[ASSIGNMENT] In the listing below, find each line that holds the string "Open" and copy it.

··· RECORDS SUPPLIED

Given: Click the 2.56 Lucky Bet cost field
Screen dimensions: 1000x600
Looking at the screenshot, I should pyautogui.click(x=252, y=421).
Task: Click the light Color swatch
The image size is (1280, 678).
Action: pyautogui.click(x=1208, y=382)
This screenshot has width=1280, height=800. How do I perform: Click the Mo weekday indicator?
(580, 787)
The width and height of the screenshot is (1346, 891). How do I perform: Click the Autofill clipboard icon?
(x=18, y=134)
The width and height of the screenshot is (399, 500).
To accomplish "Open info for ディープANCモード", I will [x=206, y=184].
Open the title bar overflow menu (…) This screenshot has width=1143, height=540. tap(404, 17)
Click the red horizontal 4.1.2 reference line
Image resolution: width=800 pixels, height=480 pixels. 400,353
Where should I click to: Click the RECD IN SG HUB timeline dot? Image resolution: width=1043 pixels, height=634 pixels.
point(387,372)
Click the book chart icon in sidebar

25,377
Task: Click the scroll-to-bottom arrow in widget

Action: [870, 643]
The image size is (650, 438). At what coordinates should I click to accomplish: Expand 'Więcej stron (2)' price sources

······

[ANSWER SECTION]
To accomplish "Open info for ディープANCモード", I will [x=206, y=184].
Open the title bar overflow menu (…) This screenshot has width=1143, height=540. tap(404, 17)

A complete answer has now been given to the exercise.